» **Directions**:
A: List every date that appears in the post headers of the forum thread about Rachmaninoff's third piano concerto.
B: Carry the forum thread on Rachmaninoff's third piano concerto forward from the point where it ends.

» **Quoted text**:
# Rachmaninoff 3rd piano concerto



## BenG (Aug 28, 2018)

I just watched through this performance - and I've never ever enjoyed this concerto this much - I was literally crying with ecstasy by the end - and I never cry. I can't believe I'd never heard of this pianist before. What do you think of this peformance?


----------



## DaddyGeorge (Mar 16, 2020)

Great! I've only listened to the third movement so far and wow, it's really amazing - impressive, brilliant, beautiful, emotional performance full of enthusiasm and joy. I'll definitely listen to it all later. Thanks for posting this.


----------



## Guest (Jun 30, 2020)

It's wonderful. I have several of his CDs, a DVD, and I've seen him in concert--met him afterward. He's very pleasant and down to earth.


----------



## Pat Fairlea (Dec 9, 2015)

(Some lines)
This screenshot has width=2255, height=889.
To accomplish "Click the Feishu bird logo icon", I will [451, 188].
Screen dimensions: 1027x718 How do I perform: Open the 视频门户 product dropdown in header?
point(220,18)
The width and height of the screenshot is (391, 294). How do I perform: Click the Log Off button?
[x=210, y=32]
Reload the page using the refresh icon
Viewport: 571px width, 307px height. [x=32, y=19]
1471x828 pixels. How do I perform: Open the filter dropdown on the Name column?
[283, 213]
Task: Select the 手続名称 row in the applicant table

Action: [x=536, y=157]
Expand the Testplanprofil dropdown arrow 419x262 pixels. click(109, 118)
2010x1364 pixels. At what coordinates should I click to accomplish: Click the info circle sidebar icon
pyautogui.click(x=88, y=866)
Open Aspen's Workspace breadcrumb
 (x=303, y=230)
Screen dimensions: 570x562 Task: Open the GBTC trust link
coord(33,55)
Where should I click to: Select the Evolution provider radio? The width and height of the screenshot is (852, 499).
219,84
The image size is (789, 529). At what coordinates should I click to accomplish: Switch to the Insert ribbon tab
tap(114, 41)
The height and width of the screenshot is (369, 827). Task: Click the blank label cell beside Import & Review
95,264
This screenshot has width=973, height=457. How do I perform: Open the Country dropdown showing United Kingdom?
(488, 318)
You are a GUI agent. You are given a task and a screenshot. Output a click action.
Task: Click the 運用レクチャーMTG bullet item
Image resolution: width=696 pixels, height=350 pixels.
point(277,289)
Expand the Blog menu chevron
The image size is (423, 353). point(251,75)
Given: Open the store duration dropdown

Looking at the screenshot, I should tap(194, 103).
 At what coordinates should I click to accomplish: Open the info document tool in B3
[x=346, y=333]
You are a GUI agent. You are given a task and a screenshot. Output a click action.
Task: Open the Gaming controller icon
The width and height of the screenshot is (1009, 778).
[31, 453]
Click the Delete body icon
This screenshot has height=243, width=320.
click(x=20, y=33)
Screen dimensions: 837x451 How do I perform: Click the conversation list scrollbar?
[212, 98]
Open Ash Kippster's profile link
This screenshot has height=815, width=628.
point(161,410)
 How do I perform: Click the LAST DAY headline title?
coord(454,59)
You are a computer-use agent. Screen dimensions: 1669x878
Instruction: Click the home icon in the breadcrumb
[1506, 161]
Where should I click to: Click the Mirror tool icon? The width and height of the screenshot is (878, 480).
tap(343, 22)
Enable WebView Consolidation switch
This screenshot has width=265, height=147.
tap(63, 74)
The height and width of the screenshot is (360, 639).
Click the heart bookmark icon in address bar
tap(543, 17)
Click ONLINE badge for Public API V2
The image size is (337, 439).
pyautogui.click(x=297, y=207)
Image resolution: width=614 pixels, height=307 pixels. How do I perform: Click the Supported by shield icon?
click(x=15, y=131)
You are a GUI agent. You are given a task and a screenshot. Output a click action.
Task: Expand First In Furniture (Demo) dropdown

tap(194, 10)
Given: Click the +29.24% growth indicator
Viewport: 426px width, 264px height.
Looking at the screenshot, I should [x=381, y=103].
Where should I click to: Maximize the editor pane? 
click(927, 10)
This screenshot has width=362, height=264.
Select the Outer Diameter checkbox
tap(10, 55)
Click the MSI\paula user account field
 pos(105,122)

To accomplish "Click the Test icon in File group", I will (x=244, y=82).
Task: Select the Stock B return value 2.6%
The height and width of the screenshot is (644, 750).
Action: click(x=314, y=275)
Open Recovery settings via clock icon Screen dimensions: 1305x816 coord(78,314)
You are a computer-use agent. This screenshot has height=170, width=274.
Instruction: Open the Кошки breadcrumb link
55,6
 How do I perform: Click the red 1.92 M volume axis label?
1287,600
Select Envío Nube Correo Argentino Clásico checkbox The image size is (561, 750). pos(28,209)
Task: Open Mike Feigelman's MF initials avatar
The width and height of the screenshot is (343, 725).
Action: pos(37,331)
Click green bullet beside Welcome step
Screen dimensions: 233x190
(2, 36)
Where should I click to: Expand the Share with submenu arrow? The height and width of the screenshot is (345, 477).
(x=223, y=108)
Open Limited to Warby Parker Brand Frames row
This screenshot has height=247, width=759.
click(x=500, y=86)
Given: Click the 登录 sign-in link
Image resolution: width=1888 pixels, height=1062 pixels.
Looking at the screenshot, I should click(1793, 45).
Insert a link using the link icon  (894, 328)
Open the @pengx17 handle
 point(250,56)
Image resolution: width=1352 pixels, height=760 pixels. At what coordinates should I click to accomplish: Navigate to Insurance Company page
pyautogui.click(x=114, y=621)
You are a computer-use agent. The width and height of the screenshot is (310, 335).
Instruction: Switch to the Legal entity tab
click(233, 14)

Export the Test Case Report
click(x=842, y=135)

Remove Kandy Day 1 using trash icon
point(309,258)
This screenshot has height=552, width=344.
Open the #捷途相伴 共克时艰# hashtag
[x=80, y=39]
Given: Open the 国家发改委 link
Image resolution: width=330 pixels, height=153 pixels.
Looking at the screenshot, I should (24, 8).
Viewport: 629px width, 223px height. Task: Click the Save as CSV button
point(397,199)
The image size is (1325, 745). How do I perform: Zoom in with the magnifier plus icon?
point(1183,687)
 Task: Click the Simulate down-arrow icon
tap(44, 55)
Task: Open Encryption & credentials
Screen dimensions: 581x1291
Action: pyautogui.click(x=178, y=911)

» **Task-by-task results**:
A:
Aug 28, 2018
Mar 16, 2020
Jun 30, 2020
Dec 9, 2015

B:
Thank you for posting this. I remember that performance from the Prom. It was simply wonderful. So refreshing to hear Rach 3 played for the sake of the music, not as a show-off piece for some young virtuoso, the piano playing with, not over, the orchestra. And such good communication between soloist, conductor and orchestra, too. Superb.


----------



## BenG (Aug 28, 2018)

At 41:53 it's like he puts all the emotion and expression he has into those two chords, I'd never heard them done that well before.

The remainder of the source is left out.